What the exercise asks:
Please print the passage of the Irish-American Heritage Month proclamation below exactly, from "Long before the" up to and including "United States Navy.".

Text section:
※ ※ ※

Irish-American Heritage Month, 2005
A Proclamation by the President of the United States of America

The story of the Irish in America is an important part of the history of our country. This month, we pay tribute to Americans of Irish descent who have shaped our Nation and influenced American life.

Long before the great wave of Irish immigration in the 1840s, people of Irish ancestry were defining and defending our Nation. Charles Thomson, an Irishman by birth, served as Secretary of the Continental Congress and helped design the Great Seal of the United States. Irish-born Commodore John Barry fought for our country's independence and later helped found the United States Navy.

Irish Americans have been leaders in our public life, and they have retained a proud reverence for their heritage. In June 1963, President John F. Kennedy spoke to the Parliament in Dublin and told the story of the Irish Brigade, a regiment that fought valiantly for the Union and suffered terrible losses during the Civil War. Two decades after President Kennedy's visit, President Ronald Reagan returned to his great grandfather's hometown in County Tipperary, Ireland, and greeted the crowd in their own Irish language.

※ ※ ※

Data:
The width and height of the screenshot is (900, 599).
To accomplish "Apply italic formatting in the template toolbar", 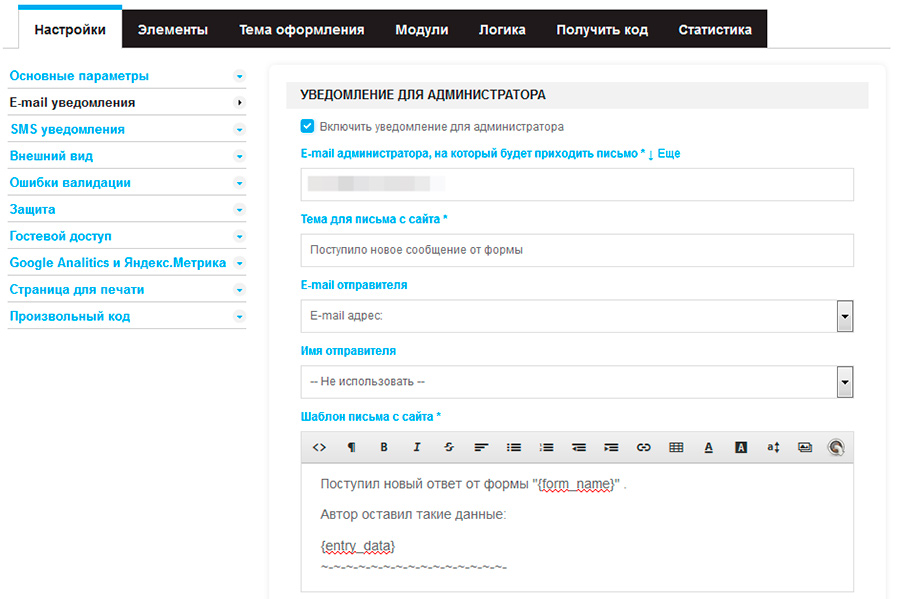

※ ※ ※

Full solution:
Long before the great wave of Irish immigration in the 1840s, people of Irish ancestry were defining and defending our Nation. Charles Thomson, an Irishman by birth, served as Secretary of the Continental Congress and helped design the Great Seal of the United States. Irish-born Commodore John Barry fought for our country's independence and later helped found the United States Navy.